Cost opportunity seen for LNG projects in western Canada

May 11, 2015
Rising construction costs in the US and falling oil prices give LNG export projects in western Canada a window of opportunity in competition with otherwise advantaged projects to the south.

Rising construction costs in the US and falling oil prices give LNG export projects in western Canada a window of opportunity in competition with otherwise advantaged projects to the south.

At present, says a report by Wood Mackenzie, US developments lead the race. About 50 million tonnes/year of LNG production capacity is under construction in the US, the report notes. No such construction has begun in Canada.

Until now, US projects have had a cost advantage. Most involve retrofitting existing liquefaction plants in Gulf Coast industrialized areas with large labor pools.

Projects in western Canada involve greenfield construction in remote areas requiring long-distance pipelines for access to natural gas.
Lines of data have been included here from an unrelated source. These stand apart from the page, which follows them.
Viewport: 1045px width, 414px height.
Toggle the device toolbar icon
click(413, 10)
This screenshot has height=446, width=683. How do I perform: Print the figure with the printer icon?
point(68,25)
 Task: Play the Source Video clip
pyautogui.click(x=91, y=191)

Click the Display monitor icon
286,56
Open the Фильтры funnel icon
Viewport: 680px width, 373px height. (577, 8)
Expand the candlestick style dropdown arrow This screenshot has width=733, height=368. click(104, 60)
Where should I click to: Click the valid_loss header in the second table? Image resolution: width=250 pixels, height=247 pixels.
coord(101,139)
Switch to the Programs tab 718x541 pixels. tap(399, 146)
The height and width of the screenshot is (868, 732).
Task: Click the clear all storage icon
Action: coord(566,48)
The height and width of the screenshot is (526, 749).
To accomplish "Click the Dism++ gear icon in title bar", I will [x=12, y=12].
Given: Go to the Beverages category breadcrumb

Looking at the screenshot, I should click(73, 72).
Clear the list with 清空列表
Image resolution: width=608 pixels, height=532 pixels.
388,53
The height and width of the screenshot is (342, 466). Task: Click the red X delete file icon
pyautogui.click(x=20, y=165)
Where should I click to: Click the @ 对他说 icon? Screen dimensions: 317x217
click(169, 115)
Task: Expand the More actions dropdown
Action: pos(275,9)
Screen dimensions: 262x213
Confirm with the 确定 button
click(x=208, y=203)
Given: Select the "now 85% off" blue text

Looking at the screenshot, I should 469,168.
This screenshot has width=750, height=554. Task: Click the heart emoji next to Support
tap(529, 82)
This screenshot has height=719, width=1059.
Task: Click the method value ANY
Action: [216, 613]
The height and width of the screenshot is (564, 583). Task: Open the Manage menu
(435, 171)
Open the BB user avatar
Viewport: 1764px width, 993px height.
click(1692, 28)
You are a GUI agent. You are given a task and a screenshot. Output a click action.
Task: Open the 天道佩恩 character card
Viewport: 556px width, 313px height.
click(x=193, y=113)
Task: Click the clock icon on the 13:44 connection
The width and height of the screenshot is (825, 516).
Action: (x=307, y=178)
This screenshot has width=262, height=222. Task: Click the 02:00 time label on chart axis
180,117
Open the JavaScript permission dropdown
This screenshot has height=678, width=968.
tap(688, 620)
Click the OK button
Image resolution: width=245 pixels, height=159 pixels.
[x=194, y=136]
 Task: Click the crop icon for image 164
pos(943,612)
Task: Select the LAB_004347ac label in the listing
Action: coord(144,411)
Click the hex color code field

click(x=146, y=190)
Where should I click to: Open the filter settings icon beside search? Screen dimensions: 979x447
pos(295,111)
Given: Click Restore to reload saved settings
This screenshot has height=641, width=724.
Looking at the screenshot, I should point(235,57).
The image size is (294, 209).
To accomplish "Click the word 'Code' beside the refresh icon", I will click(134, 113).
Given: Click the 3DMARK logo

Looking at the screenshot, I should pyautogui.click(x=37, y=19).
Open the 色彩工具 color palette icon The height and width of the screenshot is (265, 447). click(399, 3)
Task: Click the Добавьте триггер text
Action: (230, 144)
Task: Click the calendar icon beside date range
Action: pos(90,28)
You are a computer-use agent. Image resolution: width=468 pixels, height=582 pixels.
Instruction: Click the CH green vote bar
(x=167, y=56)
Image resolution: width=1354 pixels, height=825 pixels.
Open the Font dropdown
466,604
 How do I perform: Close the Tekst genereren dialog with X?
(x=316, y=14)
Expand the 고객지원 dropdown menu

Labor supply for the Canadian projects is lower than it is on the Gulf Coast.

"These higher capital costs have made it difficult for projects in western Canada to demonstrate the commercial returns necessary for investment to be sanctioned," WoodMac says.

US costs up

But construction costs are rising in the US as new supplies of cheap natural gas encourage industrial development. In addition to nine liquefaction trains on the Gulf Coast, six world-scale ethane crackers are under construction in Texas and Louisiana along with methanol, fertilizer, and other petrochemical plants.

According to WoodMac, capital expenditure on firm and probable LNG and petrochemical projects in the US could exceed $130 billion over the next 5-6 years.

Most Gulf Coast construction will proceed despite the oil-price collapse because projects are in advanced stages. Although upstream layoffs will moderate wage increases this year, the consultancy says, "tightness in the craft labor market will persist for some time."

Capital costs for new US LNG developments therefore won't decline to their levels of before the gas-related construction boom for 18-24 months, the firm predicts.

Collapse of the oil price "has the potential" to lower LNG construction costs in Canada.

With 16 oil sands project phases having started production during 2011-14, the construction market in western Canada was cooling when oil prices began to fall last year. WoodMac expects oil-sands development spending to drop to $17.1 billion (US) this year from $27 billion in 2014. Costs are falling as companies further defer investments, "causing a sharper reduction in capital spend and greater slack in the labor market, including crafts."

Canadian LNG projects also benefit more than their US counterparts from falling steel prices because of their greater need for pipeline construction. And they have received offers of tax concessions from the Canadian and British Columbian governments.

Reducing expectations

A diminished cost advantage doesn't jeopardize US Gulf Coast projects close to sanction, according to WoodMac.

"But with the cost of US LNG construction continuing to increase and competition between projects growing, developers will likely need to reduce expectations of returns if they are to remain competitive," it says.

Canadian LNG developers, meanwhile, have the chance to try to become cost-competitive with US projects targeting Asia.

WoodMac says Petronas of Malaysia will seek cost reductions from contractors of at least 15% from 2014 tenders to sanction the Pacific NorthWest LNG project, which it and partners propose to build in British Columbia (OGJ Online, Mar. 10, 2014).

If contractors don't oblige, WoodMac says, "the worry will be that a rising oil price will push the costs of western Canadian LNG back up again."